* _Assigned task_: Total the lines of the entries below that hold the string "will", then write only that total.
--------------------
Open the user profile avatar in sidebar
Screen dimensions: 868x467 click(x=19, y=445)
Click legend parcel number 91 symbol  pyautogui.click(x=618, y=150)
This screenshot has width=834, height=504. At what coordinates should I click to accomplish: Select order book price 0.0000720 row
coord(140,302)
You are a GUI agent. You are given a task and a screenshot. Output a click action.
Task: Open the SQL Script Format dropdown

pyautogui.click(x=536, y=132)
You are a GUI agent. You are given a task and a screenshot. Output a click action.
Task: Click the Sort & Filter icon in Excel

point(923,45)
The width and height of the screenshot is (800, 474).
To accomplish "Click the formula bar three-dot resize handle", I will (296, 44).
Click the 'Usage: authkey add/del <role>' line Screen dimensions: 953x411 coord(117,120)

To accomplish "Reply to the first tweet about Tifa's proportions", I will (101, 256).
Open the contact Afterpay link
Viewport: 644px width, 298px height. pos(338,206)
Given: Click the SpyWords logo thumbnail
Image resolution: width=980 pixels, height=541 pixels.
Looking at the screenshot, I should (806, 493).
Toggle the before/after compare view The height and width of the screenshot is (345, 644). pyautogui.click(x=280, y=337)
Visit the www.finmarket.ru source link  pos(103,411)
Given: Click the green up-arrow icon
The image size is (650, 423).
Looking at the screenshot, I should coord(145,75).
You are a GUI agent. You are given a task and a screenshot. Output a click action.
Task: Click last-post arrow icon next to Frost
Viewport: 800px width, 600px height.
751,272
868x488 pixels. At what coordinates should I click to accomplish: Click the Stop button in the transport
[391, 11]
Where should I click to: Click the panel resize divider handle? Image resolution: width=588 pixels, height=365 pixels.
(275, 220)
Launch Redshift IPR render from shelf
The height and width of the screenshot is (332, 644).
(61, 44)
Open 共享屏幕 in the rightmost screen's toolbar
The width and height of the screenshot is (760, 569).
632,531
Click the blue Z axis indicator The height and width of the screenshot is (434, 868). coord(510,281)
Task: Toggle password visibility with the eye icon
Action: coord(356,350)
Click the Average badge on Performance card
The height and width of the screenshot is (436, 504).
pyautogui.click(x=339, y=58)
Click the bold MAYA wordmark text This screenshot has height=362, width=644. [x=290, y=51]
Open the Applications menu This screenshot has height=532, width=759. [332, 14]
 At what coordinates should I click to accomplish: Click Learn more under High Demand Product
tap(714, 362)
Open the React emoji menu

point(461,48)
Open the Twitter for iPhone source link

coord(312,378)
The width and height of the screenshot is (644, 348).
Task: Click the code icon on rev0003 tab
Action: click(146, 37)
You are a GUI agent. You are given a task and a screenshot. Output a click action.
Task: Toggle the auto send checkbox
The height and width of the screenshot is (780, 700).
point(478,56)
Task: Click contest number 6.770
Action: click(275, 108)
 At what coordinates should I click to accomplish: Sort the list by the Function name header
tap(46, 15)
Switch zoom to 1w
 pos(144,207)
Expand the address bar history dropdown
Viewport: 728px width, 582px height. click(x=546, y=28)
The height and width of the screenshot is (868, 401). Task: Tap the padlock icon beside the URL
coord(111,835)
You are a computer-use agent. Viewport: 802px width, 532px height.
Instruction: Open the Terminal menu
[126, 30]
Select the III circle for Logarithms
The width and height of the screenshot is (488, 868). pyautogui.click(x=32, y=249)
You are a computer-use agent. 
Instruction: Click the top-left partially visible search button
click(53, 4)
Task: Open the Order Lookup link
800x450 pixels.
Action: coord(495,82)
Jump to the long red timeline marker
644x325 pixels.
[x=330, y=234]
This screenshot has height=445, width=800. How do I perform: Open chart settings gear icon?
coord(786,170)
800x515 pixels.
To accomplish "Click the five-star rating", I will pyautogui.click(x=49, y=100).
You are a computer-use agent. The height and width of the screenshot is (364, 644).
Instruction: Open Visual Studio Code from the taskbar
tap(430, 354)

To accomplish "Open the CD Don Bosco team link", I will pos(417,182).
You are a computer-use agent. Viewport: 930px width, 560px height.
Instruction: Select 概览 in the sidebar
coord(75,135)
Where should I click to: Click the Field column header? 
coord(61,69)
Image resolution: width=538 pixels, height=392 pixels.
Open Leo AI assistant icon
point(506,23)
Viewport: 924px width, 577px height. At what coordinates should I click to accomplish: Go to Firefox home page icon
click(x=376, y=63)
--------------------
* _Finished exercise_: 4